§ **Exercise description**
Extend the passage below about the tournament to unify eight junior heavyweight and cruiserweight championships, continuing from its final sentence.

§ **Document**
Fifteen years ago, a tournament was held to unify eight cruiserweight and junior heavyweight championships from different organizations. The titles to be unified included the British Commonwealth Junior Heavyweight Championship held by Jushin “Thunder” Liger, the IWGP Junior Heavyweight Championship held by The Great Sasuke, the WAR International Junior Heavyweight Championship held by Ultimo Dragon, the WWA World Junior Light Heavyweight Championship held by Gran Hamada, the WWF Light Heavyweight Championship held by El Samurai, the NWA World Junior Heavyweight Championship held by Masayoshi Motegi, the NWA World Welterweight Championship (from CMLL) held by Negro Casas, and the UWA World Junior Light Heavyweight Championship held by Shinjiro Otani.

§ **Records**
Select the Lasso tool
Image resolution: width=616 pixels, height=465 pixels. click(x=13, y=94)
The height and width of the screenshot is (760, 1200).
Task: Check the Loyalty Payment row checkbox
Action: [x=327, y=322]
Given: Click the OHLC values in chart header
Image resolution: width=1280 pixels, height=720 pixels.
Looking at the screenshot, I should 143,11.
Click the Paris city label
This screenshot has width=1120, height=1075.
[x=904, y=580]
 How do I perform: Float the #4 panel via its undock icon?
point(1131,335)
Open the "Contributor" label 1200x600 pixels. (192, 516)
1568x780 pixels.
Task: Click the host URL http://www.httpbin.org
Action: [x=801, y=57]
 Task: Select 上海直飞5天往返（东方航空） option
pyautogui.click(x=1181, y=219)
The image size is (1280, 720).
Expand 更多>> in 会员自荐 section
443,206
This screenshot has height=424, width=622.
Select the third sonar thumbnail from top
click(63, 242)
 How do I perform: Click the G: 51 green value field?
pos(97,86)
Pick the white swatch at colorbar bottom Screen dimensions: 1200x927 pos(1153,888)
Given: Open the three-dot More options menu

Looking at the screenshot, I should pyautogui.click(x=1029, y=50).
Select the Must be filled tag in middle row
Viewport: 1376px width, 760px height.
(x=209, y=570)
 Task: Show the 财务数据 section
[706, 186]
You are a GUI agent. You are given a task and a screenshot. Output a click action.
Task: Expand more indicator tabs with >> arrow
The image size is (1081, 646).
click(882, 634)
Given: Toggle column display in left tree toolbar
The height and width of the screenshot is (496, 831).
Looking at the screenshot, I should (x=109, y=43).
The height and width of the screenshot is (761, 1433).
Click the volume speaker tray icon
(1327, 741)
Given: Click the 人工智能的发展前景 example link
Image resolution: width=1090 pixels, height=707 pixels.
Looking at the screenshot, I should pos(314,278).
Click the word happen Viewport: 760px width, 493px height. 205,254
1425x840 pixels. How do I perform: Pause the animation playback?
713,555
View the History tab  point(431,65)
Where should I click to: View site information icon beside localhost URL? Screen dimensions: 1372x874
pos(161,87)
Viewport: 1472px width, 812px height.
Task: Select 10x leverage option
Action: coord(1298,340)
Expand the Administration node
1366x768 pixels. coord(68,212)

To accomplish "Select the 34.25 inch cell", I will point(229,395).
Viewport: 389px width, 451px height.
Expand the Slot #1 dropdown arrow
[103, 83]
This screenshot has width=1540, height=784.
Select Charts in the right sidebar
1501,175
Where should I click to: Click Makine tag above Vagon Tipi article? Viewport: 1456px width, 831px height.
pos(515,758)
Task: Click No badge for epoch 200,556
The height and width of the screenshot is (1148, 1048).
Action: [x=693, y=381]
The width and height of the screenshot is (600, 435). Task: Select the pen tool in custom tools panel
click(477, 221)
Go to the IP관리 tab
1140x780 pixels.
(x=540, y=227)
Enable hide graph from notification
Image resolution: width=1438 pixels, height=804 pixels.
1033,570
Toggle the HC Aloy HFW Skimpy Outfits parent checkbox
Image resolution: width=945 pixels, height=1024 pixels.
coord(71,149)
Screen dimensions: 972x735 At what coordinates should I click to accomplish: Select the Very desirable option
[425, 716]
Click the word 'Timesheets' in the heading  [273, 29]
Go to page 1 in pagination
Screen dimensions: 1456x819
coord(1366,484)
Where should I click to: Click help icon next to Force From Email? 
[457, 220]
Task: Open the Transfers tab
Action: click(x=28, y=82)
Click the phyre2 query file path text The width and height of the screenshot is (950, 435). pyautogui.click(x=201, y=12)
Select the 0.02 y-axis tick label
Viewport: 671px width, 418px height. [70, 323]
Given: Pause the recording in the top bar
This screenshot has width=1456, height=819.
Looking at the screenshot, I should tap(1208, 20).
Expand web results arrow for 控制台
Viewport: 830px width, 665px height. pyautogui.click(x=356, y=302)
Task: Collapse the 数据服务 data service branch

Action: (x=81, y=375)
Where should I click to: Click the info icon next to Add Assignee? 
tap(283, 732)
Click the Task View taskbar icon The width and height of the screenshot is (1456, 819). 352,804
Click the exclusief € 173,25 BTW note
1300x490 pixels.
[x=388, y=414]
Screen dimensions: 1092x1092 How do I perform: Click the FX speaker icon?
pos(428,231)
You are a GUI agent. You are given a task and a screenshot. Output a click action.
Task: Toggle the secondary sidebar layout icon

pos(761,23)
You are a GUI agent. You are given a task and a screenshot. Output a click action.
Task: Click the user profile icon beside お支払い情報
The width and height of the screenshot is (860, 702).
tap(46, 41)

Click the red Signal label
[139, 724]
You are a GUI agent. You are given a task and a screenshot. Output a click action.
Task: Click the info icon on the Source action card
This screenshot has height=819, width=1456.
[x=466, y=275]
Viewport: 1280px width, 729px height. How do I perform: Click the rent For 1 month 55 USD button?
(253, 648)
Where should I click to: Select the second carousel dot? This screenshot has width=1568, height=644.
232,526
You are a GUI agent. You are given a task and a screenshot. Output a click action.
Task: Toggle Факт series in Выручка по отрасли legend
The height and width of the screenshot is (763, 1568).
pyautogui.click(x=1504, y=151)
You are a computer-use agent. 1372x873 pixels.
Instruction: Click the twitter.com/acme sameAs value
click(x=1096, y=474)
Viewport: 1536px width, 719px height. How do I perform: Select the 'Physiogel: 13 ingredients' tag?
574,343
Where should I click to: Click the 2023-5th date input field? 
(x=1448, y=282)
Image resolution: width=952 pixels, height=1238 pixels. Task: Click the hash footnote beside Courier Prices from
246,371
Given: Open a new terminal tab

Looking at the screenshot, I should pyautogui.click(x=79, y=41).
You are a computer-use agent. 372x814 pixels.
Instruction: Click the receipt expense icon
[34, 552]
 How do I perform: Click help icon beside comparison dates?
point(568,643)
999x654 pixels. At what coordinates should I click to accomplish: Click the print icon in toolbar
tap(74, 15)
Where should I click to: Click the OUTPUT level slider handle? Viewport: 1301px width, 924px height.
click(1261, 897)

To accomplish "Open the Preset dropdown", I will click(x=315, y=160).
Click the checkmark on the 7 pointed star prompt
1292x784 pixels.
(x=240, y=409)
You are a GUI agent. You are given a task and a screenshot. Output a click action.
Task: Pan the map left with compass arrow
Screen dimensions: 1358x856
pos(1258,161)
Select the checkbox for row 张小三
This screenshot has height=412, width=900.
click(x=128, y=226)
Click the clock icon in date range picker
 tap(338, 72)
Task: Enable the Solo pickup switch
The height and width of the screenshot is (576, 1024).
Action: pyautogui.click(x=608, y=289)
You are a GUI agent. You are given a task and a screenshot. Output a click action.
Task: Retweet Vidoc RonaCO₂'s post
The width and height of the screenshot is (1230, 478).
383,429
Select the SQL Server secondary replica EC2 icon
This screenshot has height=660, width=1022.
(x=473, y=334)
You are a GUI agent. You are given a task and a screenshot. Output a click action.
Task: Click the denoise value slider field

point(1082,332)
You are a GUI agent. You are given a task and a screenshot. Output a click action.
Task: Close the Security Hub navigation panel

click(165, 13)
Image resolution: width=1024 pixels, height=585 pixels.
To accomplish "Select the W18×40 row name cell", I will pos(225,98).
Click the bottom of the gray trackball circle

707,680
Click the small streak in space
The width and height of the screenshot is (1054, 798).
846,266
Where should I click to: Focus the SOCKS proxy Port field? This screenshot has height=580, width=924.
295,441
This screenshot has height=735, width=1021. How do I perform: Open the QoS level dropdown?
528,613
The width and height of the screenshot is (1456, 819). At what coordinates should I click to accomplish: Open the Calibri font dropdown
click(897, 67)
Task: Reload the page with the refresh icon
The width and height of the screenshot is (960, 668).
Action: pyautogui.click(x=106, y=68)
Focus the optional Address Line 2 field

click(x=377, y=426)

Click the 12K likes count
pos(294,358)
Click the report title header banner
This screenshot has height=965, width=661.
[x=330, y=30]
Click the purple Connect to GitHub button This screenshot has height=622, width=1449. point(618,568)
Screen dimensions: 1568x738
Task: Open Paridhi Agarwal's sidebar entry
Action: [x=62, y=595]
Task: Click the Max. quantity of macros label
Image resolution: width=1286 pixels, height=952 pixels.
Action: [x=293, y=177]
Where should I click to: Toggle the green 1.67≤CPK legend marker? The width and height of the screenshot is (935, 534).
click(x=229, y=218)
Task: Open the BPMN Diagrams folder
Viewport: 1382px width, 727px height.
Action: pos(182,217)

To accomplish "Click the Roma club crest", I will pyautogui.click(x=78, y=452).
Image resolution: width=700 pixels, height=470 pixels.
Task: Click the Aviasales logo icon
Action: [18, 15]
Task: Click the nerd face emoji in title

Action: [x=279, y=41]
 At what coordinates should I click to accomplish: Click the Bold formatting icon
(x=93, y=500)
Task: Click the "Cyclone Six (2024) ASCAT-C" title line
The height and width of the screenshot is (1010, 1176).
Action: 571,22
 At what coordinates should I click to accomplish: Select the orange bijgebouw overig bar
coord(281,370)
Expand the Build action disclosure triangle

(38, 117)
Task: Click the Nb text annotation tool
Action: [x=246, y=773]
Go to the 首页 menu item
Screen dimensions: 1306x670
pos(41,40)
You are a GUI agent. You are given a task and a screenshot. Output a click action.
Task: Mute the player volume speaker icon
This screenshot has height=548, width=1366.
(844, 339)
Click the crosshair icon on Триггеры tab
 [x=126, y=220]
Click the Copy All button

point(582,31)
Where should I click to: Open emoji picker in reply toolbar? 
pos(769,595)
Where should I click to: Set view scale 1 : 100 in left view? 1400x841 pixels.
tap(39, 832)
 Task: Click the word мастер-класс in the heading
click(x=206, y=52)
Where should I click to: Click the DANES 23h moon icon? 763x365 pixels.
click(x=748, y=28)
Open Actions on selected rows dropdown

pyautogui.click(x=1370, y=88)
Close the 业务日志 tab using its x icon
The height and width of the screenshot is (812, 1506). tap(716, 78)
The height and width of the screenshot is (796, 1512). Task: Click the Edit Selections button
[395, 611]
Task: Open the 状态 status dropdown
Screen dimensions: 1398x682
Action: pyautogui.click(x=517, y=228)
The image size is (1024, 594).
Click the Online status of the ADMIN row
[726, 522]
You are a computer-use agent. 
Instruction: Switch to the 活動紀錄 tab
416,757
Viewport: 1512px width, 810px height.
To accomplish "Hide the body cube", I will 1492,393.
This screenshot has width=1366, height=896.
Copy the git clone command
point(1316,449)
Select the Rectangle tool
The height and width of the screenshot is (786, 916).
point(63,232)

§ **Result of the exercise**
In the finals of the tournament, on August 5, 1996, it was the Great Sasuke reigning supreme by last defeating Ultimo Dragon. As a result, Sasuke became the first ever J-Crown Octuple Unified Champion, although the title itself is more commonly known simply as the J-Crown. The J-Crown only remained active and unified for a little over a year, with five different men claiming the title for their own during that span, all of whom had competed in the tournament to crown an inaugural champion. Despite the brevity of its existence, there was significant prestige placed upon the J-Crown due to the title’s nature.
On this date in 1998, WWE hosted the inaugural Fully Loaded pay-per-view under their now defunct In Your House banner. The Tag Team Titles changed hands in a star-studded main event when Stone Cold Steve Austin and the Undertaker defeated reigning champions Kane and Mankind, The Rock and Triple H wrestled to a time limit draw in a 2-out-of-3 falls match for the Intercontinental Championship, and Ken Shamrock was defeated by Owen Hart in a first-of-its-kind dungeon match with Dan Severn serving as the guest referee. However, the event is not remembered for any of these things. Instead, it’s most fondly recalled for the controversial “bikini” worn by Sable in her swimsuit contest with Jacqueline.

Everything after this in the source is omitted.